GOAL. Copy the material word for word, from the line containing "At what coordinates" through the line containing "[x=377, y=190]", both lines included.

INFORMATION PROVIDED.
_____

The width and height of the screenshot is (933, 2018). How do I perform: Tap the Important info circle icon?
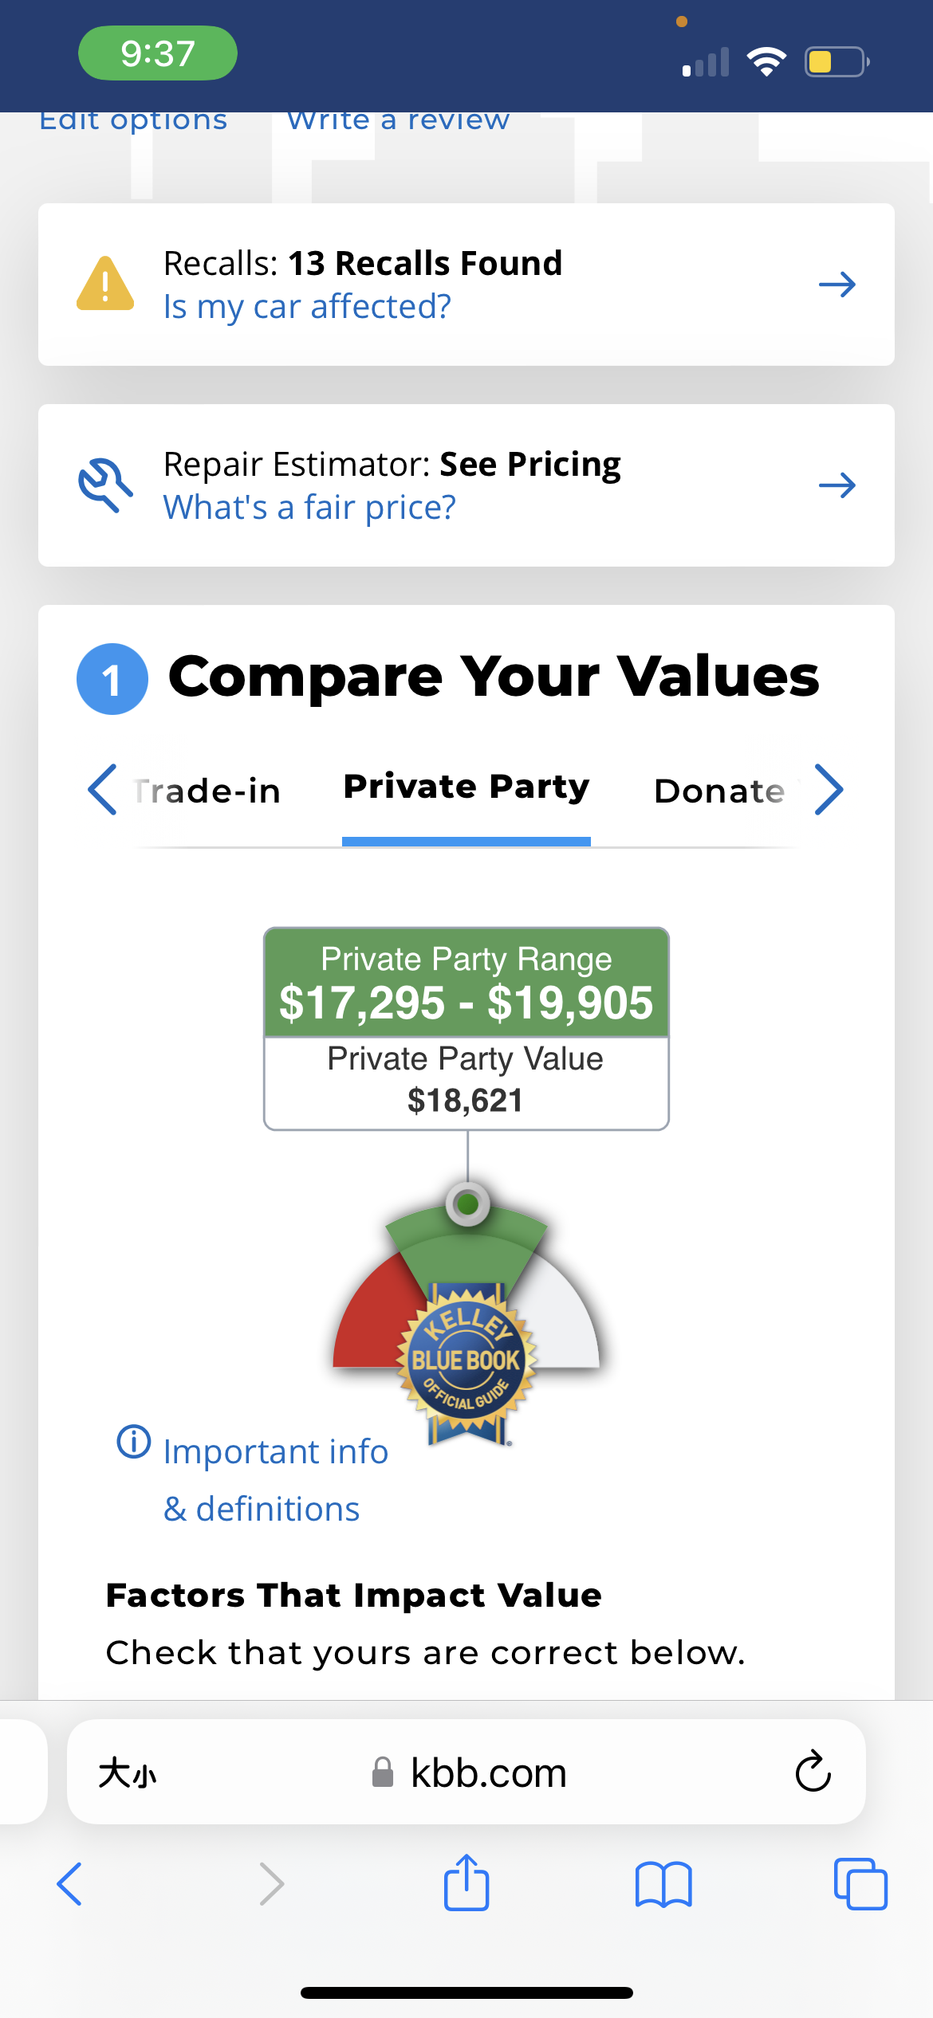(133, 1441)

_____

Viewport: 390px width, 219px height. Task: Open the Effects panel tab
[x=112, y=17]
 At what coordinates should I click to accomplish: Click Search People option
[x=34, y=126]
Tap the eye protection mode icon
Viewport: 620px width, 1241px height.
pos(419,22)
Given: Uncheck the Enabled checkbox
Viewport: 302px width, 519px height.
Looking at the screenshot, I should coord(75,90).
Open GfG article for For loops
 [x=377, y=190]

_____

FULL OUTPUT.
 At what coordinates should I click to accomplish: Click Search People option
[x=34, y=126]
Tap the eye protection mode icon
Viewport: 620px width, 1241px height.
pos(419,22)
Given: Uncheck the Enabled checkbox
Viewport: 302px width, 519px height.
Looking at the screenshot, I should coord(75,90).
Open GfG article for For loops
 [x=377, y=190]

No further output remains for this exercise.